### ARTICLE
Hacker Newsnew | past | comments | ask | show | jobs | submitlogin

I still don't understand why anyone building a new canal through Central America would not be trying to maximise the effectiveness of their work by building a sea level canal wide either enough for continuous crossing in both directions or dig two canals and make each one continuous flow in a single direction.

Yes it's a bigger challenge, but these projects are some of the few remaining opportunities in modern economics to say "we expect payback time of two decades" and not get laughed at. No locks no lock maintenance, continuous flow, more ship, more money.

It's also possible to use novel techniques from the last hundred years of progress to "dredge forward" using water itself as an an active tool to wash away all but any hard rock terrain that needs clearing. The rain and loose soils that hurt the first attempt at the Panama Canal could be turned into a positive factor with today's technology.



a) You can not escape the need for locks because there is a 8" height difference of the Pacific Ocean and the Caribbean. Additionally you have tidal variation.

b) The Panama Canal locks are already in pairs to allow simultaneous bi-directional traffic. They are currently building a third set of larger locks that will increase maximum dimensions of vessels transiting the Panama Canal.


They are nearly finished with the third locks (operation expected in 5 months). They are now contemplating a fourth set of locks, which would provide competition with a pending Nicaragua supercanal at a small fraction of the price, and provide room for the sort of ships that are launching now.

Cargo and cruise ships ships got very big, very fast this century amidst the sustained high oil prices. 20 years ago the record holder was around 5k TEU, the current Maersk Triple E, produced in quantity, runs 18k TEU.

### GIVEN INSTRUCTION 1
Filter the listing to only the lines containing the string "This", and copy each of those lines in full.
The canal thread above is unrelated to the listing that follows it.

### RECORDS SUPPLIED
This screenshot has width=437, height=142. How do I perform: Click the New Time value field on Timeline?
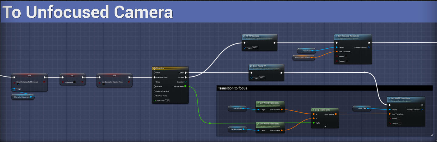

---

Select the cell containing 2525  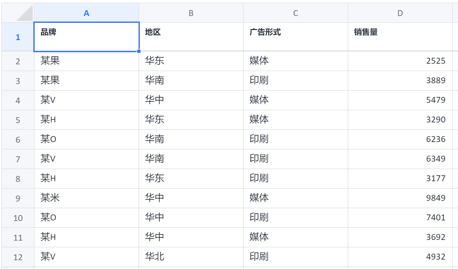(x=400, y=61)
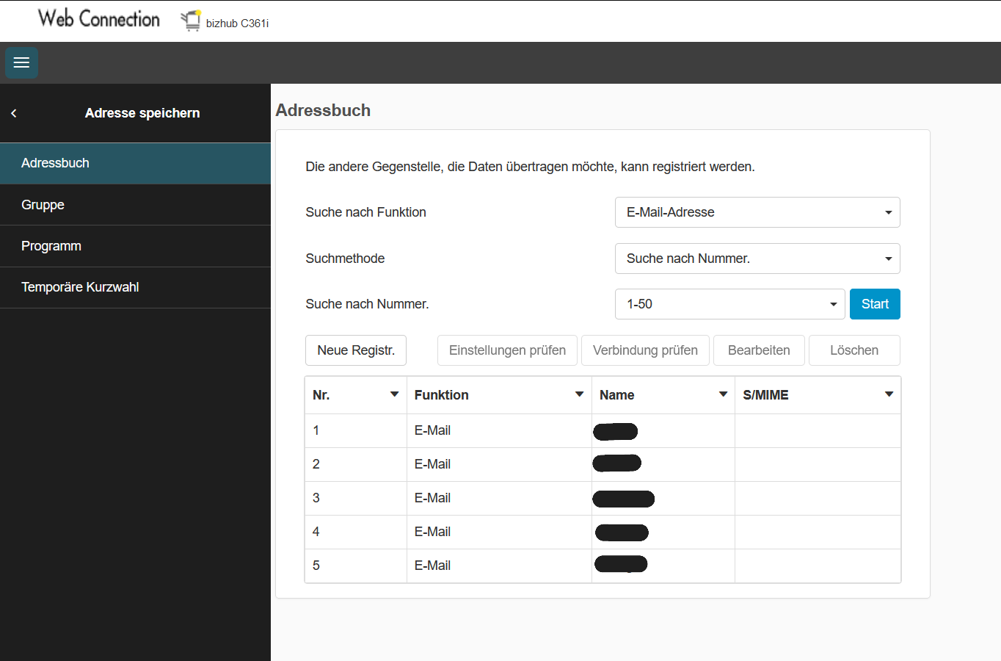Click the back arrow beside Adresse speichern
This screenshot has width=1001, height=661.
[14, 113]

### GIVEN INSTRUCTION 2
According to the canal thread, what capacity does the Maersk Triple E run?

### TASK OUTPUT 1
This screenshot has width=437, height=142. How do I perform: Click the New Time value field on Timeline?
This screenshot has width=1001, height=661.

### TASK OUTPUT 2
18k TEU.